Formic acid is unique among the carboxylic acids in its ability to participate in addition reactions with alkenes. Formic acids and alkenes readily react to form formate esters. In the presence of certain acids, including sulfuric and hydrofluoric acids, however, a variant of the Koch reaction occurs instead, and formic acid adds to the alkene to produce a larger carboxylic acid.

Formic acid anhydride

An unstable formic anhydride, H(C=O)−O−(C=O)H, can be obtained by dehydration of formic acid with N,N′-dicyclohexylcarbodiimide in ether at low temperature.

History

Some alchemists and naturalists were aware that ant hills give off an acidic vapor as early as the 15th century. The first person to describe the isolation of this substance (by the distillation of large numbers of ants) was the English naturalist John Ray, in 1671. Ants secrete the formic acid for attack and defense purposes. Formic acid was first synthesized from hydrocyanic acid by the French chemist Joseph Gay-Lussac. In 1855, another French chemist, Marcellin Berthelot, developed a synthesis from carbon monoxide similar to the process used today. 

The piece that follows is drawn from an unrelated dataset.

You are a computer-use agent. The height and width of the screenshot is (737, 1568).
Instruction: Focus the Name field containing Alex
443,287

Formic acid was long considered a chemical compound of only minor interest in the chemical industry. In the late 1960s, however, significant quantities became available as a byproduct of acetic acid production. It now finds increasing use as a preservative and antibacterial in livestock feed.

Safety

Formic acid has low toxicity (hence its use as a food additive), with an LD₅₀ of 1.8 g/kg (tested orally on mice). The concentrated acid is corrosive to the skin.

Formic acid is readily metabolized and eliminated by the body. Nonetheless, it has specific toxic effects; the formic acid and formaldehyde produced as metabolites of methanol are responsible for the optic nerve damage, causing blindness seen in methanol poisoning. Some chronic effects of formic acid exposure have been documented. Some experiments on bacterial species have demonstrated it to be a mutagen. Chronic exposure in humans may cause kidney damage. Another possible effect of chronic exposure is development of a skin allergy that manifests upon re-exposure to the chemical. 

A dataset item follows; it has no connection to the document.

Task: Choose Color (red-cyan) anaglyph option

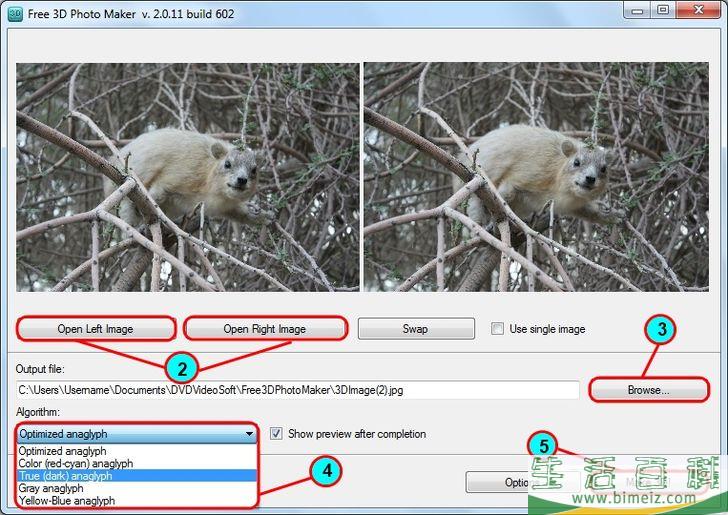Action: (75, 464)
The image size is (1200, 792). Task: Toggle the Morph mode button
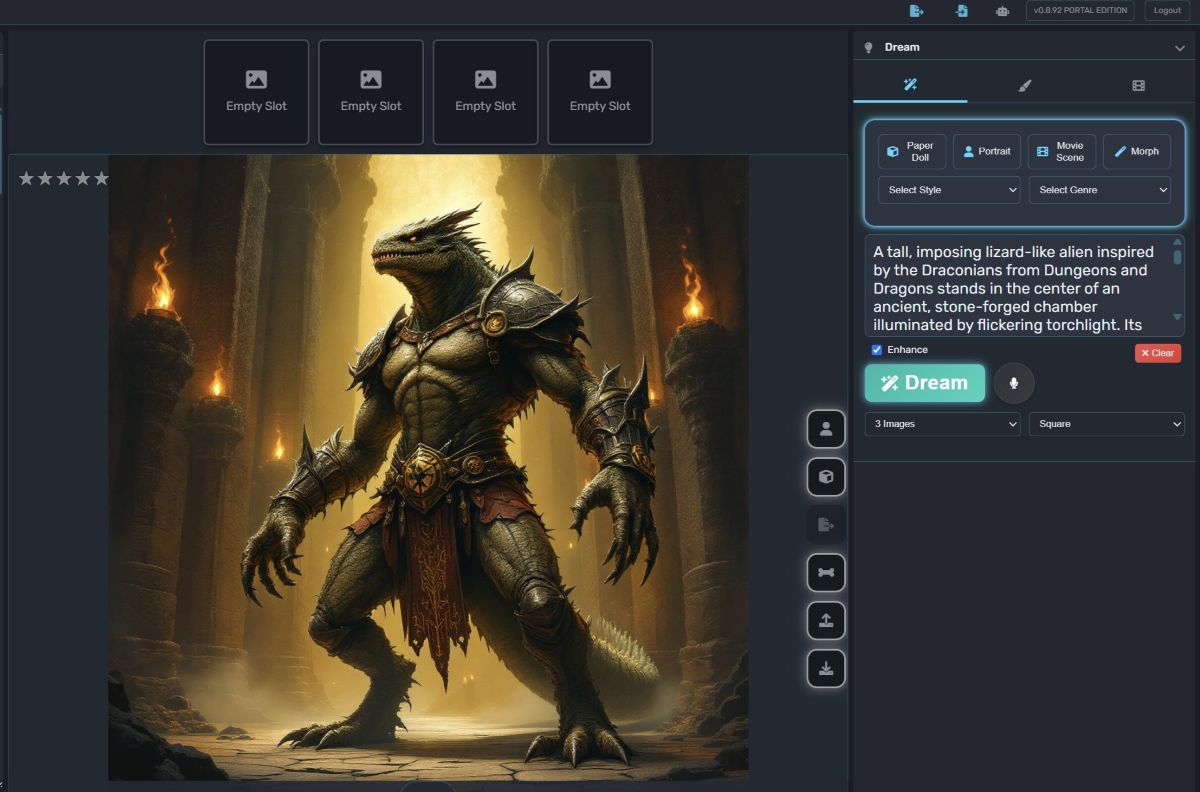(1136, 150)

Concentrated formic acid slowly decomposes to carbon monoxide and water, leading to pressure buildup in the containing vessel. For this reason, 98% formic acid is shipped in plastic bottles with self-venting caps.

The hazards of solutions of formic acid depend on the concentration. The following table lists the EU classification of formic acid solutions: 

Concentration (weight percent)	Classification	R-Phrases
2%–10%	Irritant (Xi)	R36/38
10%–90%	Corrosive (C)	R34
>90%	Corrosive (C)	R35

Formic acid in 85% concentration is flammable, and diluted formic acid is on the U.S. Food and Drug Administration list of food additives. The principal danger from formic acid is from skin or eye contact with the concentrated liquid or vapors. The U.S. OSHA Permissible Exposure Level (PEL) of formic acid vapor in the work environment is 5 parts per million parts of air (ppm).